▶ _WHAT YOU ARE ASKED TO DO_: Rewrite the material as a JSON list of strings, with one string per line and blank lines omitted. Begin at the line that has "Open the Site" and stop after the line that has "Action: [390, 223]".

▶ _DATA IN THIS EXERCISE_:
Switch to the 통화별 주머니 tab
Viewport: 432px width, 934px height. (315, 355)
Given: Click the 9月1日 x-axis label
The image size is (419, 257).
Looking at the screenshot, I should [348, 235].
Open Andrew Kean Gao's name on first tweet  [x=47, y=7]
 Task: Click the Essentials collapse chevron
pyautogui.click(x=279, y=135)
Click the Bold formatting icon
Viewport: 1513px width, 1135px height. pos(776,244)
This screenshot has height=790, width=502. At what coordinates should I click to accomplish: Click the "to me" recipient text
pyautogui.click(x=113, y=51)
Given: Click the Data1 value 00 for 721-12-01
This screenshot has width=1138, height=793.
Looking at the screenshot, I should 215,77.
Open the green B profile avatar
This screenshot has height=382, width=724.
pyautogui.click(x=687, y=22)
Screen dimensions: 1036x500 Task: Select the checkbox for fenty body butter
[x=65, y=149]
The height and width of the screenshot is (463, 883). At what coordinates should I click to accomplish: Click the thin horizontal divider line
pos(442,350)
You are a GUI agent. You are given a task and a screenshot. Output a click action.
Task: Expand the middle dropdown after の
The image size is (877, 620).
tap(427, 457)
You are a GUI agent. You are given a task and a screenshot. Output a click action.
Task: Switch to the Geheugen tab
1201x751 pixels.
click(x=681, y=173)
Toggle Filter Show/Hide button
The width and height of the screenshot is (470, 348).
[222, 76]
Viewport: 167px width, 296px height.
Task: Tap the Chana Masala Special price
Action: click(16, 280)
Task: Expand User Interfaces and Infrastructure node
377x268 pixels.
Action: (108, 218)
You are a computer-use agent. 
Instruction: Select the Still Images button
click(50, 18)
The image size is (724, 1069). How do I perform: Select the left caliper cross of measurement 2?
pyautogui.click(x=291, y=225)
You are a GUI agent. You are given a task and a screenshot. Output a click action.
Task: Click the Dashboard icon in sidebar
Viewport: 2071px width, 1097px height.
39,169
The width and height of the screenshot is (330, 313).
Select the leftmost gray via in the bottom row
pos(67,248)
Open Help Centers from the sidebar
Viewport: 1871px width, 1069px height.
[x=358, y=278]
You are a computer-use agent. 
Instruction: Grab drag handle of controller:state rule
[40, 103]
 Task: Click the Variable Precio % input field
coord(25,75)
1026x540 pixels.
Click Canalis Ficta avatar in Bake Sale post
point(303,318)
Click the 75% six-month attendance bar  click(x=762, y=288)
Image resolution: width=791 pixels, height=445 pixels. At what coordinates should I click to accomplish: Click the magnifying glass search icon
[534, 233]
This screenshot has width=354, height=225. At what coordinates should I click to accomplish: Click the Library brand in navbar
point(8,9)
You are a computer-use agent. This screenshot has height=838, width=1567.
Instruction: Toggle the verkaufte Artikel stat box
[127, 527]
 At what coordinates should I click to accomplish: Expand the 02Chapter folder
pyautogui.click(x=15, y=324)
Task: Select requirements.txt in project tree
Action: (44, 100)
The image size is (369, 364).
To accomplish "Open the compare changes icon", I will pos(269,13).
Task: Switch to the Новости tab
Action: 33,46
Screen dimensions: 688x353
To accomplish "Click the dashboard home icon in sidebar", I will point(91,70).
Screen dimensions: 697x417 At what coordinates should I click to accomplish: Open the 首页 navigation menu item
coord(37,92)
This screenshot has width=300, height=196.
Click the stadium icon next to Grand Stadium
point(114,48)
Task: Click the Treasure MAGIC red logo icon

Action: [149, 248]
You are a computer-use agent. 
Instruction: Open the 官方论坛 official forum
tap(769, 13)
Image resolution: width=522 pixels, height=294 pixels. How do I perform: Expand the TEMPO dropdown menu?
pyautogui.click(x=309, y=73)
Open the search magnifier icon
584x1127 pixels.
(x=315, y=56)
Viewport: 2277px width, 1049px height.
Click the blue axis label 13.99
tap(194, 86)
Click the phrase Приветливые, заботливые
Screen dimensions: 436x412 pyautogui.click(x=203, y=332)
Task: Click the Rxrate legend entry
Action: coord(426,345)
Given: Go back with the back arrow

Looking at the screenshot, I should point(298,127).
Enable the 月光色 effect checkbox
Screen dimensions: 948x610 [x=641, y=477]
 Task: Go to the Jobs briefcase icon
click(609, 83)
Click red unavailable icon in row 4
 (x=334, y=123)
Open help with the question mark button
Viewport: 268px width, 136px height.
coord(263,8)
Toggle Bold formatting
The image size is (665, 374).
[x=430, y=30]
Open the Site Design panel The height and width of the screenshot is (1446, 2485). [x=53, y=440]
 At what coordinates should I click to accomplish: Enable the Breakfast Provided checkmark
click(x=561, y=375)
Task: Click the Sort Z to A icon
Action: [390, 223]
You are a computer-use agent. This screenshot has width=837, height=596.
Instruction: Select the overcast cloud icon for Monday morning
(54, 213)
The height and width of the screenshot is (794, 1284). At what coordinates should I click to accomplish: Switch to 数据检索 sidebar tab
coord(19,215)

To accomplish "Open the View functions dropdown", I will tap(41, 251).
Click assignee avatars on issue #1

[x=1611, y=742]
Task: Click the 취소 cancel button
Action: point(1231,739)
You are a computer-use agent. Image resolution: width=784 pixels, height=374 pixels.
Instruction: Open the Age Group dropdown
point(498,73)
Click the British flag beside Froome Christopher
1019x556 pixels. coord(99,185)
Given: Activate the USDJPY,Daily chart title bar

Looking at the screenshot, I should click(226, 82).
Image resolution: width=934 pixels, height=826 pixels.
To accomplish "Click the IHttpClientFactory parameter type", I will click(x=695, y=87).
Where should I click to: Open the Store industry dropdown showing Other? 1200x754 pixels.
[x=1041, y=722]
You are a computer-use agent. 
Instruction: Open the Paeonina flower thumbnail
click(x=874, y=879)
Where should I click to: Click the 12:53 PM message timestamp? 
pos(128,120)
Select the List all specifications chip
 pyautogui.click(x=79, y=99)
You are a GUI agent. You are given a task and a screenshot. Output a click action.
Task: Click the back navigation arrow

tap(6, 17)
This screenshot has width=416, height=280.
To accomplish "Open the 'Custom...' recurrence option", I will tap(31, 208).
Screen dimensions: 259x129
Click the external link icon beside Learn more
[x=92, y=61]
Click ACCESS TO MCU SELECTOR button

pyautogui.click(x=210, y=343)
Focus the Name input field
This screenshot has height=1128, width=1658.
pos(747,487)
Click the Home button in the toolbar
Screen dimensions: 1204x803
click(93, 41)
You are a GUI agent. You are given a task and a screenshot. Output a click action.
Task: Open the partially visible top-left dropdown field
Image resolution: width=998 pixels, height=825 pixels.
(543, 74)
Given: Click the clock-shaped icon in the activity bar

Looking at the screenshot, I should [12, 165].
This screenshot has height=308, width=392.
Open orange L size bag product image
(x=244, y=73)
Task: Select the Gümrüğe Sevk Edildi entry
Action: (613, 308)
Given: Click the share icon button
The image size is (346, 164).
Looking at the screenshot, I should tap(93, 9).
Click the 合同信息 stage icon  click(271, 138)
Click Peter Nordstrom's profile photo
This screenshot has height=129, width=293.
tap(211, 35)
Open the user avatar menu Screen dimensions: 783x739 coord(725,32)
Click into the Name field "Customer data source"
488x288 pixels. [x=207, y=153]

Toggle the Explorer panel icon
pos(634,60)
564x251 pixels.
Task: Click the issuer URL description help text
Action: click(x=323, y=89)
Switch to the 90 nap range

▶ _TASK RESPONSE_:
[
  "Open the Site Design panel The height and width of the screenshot is (1446, 2485). [x=53, y=440]",
  " At what coordinates should I click to accomplish: Enable the Breakfast Provided checkmark",
  "click(x=561, y=375)",
  "Task: Click the Sort Z to A icon",
  "Action: [390, 223]"
]